» Quoted passage

Submitted to: Phytopathology
Publication Type: Peer Reviewed Journal
Publication Acceptance Date: 3/24/1998
Publication Date: N/A
Citation: Interpretive Summary: Citrus tristeza virus (CTV) is one of the most destructive diseases of citrus worldwide. The virus is transmitted by aphids. The most efficient vector of CTV is the brown citrus aphid, which was recent introduced into Florida in November 1995. This study contains data from research plots located in Costa Rica and the Dominican Republic that demonstrates and explains the affects that the brown citrus aphid has on CTV increase and spread and compares it to previous publications where other less effective aphid vectors were involved. This information will be used in the US to help regulatory agencies and growers to better understand and prepare for increased economic loses due to CTV. It was found that CTV increase 3 to 4 times faster in the presence of the brown citrus aphid. It was also found that CTV infected trees tend to be in aggregates or groups in a grove when the brown citrus aphid is present whereas, CTV infected trees were much more widespread when the aphid was absent and spread was due to other aphid species. Such basic information on the study of aphid dynamics and their effect on CTV increase and spread will be used in future studies to help develop control strategies to lessen the effect of the brown citrus aphid on CTV associated losses.

» Records

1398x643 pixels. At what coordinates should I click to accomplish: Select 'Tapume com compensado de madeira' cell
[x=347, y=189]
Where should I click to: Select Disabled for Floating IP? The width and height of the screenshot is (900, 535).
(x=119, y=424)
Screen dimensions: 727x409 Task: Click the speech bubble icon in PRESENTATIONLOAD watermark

» Directions for this task
Could you continue the publication record on citrus tristeza virus and the brown citrus aphid, starting after its final sentence?

» Response to the exercise
Technical Abstract: Citrus tristeza virus (CTV) was monitored for 4 years by monoclonal antibody probes via ELISA in four citrus orchards in northern Cost Rica and four orchards in the Dominican Republic following the introduction of the brown citrus aphid, Toxoptera citricida. Ordinary runs analysis failed to show a spatial relationship of disease status among immediately adjacent trees. The beta-binomial index of dispersion for various quadrat sizes suggested aggregations of CTV-positive trees for all plots. Spatial autocorrelation analysis of proximity patterns suggested that aggregation often existed among quadrats of various sizes up to four lag distances. Some asymmetry was also detected for some spatial autocorrelation proximity patterns. These results were interpreted to mean that although CTV-positive trees did not influence immediately adjacent trees, virus transmission was common within a local area of influence that extended two to eight trees in all directions. The spatial and temporal analyses gave some insight into possible underlying processes of CTV spread in the presence of T. citricida and suggested CTV spread was predominantly to trees within a local area. Longer distance spread probably exists but may well be of a complexity beyond the detection ability of the spatial analysis methods employed or perhaps on a scale that is larger than the dimensions of the plots studied.